Emperor of Palmyra
- Reign: early 273– spring 273 AD
- Successor: none (reconquered by Aurelian)
- Predecessor: Vaballathus Zenobia
- Born: Septimius Antiochus Palmyra, Syria
- Died: After 273
- House: House of Odaenathus
- Father: Odaenathus (unsure)
- Mother: Zenobia (unsure)
- Religion: Palmyrene paganism

= Septimius Antiochus =

Late 3rd century Palmyrene rebel leader

Septimius Antiochus (Greek: Άντίοχος; died after 273) was a Roman usurper in Syria during the 3rd century.

In 272 AD, Emperor Aurelian had defeated the breakaway Kingdom of Palmyra; its king, Vaballathus, and his mother, Zenobia, were in Roman captivity. In 273 AD, another rebellion against Roman rule broke out in Palmyra. The rebels first approached Aurelian's governor, Marcellinus, about becoming emperor, but he pretended to consider the offer while sending a letter to Aurelian warning of the rebellion. While the rebels waited, they decided to elevate Septimius Antiochus, the reputed son of Zenobia, to the purple. When the emperor received Marcellinus' letter, he acted quickly, and the city was restored to Roman rule in the spring of 273. Aurelian punished the city severely, but is said to have spared Antiochus.

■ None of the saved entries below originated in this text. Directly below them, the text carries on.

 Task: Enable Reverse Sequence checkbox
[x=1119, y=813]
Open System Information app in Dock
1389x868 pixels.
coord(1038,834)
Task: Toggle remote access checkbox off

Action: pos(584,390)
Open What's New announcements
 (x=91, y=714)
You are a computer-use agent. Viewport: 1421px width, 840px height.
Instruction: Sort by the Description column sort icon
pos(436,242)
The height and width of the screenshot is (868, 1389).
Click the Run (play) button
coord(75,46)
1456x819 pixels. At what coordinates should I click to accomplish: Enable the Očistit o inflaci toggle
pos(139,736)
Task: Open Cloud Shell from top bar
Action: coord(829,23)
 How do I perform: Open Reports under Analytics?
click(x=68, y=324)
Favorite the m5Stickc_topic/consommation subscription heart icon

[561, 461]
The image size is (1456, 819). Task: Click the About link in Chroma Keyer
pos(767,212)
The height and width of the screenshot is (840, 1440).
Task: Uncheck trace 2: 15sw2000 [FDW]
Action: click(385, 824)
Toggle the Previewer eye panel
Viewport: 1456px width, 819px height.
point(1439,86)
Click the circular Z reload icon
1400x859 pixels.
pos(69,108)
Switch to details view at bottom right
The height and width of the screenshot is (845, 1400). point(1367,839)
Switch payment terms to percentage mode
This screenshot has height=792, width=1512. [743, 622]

Antiochus claimed to be descended from Queen Cleopatra VII of Egypt and the kings of Syria. There is some doubt about his relationship to Zenobia. He may be unrelated, claiming kinship for political purposes; he may be her father, also named Antiochus; he may actually be her biological son, or possibly an adopted son; he may be a son of Zenobia by someone other than Odaenathus, in which case he would have been quite young, perhaps as young as five.